XXVI. Violences exercées ailleurs.

Ath. apol. contr. Arian. t. I, p. 146.

Hermant, vie d'Ath. l. 5, c. 18.

L'Égypte n'était pas le seul théâtre de ces sanglantes tragédies. Marcel d'Ancyre, Asclepas de Gaza, Lucius d'Andrinople [Hadrianopolis] furent chassés de leurs siéges. Constance, à la requête d'Eusèbe, condamna à mort Théodule et Olympius, l'un évêque de Trajanopolis, l'autre d'Énos, villes de Thrace. Comme ils avaient pris la fuite, il ordonna qu'ils fussent exécutés partout où on les pourrait trouver; et l'on vit, dit un auteur judicieux, par une procédure si contraire à la liberté de l'église et aux sentiments de l'humanité, que les hérétiques ne respiraient que la mort et le sang de leurs frères. Ces deux évêques échappèrent à cette proscription cruelle.

XXVII. Athanase va à Rome.

Ath. ad orth. t. I, p. 110-118, et ad monach. p. 350 et 352.

Socr. l. 2, c. 11 et 15.

Theod. l. 2, c. 4.

Judic. c. 19, v. 29.

Athanase, du fond de sa retraite, portait aux Ariens des coups mortels. Il écrivit à tous les évêques orthodoxes une lettre circulaire, pleine d'éloquence et de dignité. Elle commence par un trait sublime, qui seul peut faire sentir la beauté et la vigueur du génie de ce grand personnage. Il se compare à ce lévite qui, voyant le corps de sa femme, victime des plus horribles outrages, le coupa en douze parts et les envoya aux tribus d'Israël. Sa lettre n'excita pas moins d'indignation contre ces nouveaux Benjaminites, qui avaient souillé par tant de forfaits l'église d'Alexandrie. Le pape Jules, résolu de tenir le concile, que les députés d'Eusèbe avaient eux-mêmes proposé, manda Athanase, qui se rendit aussitôt à Rome.
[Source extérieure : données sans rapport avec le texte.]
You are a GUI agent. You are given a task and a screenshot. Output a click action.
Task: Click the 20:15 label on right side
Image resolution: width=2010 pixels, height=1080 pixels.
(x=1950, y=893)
Eutropia, sœur du grand Constantin, le reçut avec honneur; et pendant dix-huit mois qu'il attendit ses accusateurs, il répandit dans l'Occident les premières semences de la vie monastique, qui fleurissait déja dans les déserts d'Égypte et de Syrie. Jules ouvrit les bras aux évêques persécutés, mais il rejeta l'arien Carponas et les autres députés, que lui envoyait Grégoire pour lui demander sa communion. Ces funestes divisions semblaient sur le point d'être terminées par le jugement du synode, auquel les deux partis avaient offert de se soumettre. Il ne manquait plus que les évêques d'Orient qui devaient comparaître en qualité d'accusateurs. Le pape les envoya inviter par les prêtres Elpidius et Philoxène. Mais ces prélats, faisant réflexion que ce concile serait un jugement purement ecclésiastique; qu'on n'y verrait ni comte, ni gouverneur, ni soldats; et que les décisions n'y seraient pas dictées par l'ordre du prince, refusèrent de s'y rendre. Ils prirent pour prétexte de leur refus la crainte qu'ils avaient des Perses; et ces prélats, qui feignaient de n'oser aller à Rome au-delà de la mer, où les Perses n'étaient nullement à craindre, couraient comme des furieux tout l'Orient, et allaient jusque sur la frontière de Perse chercher leurs adversaires, et les chasser de leurs églises. Afin d'éluder le concile, ils retinrent à Antioche les députés du pape, jusqu'après le terme de la convocation.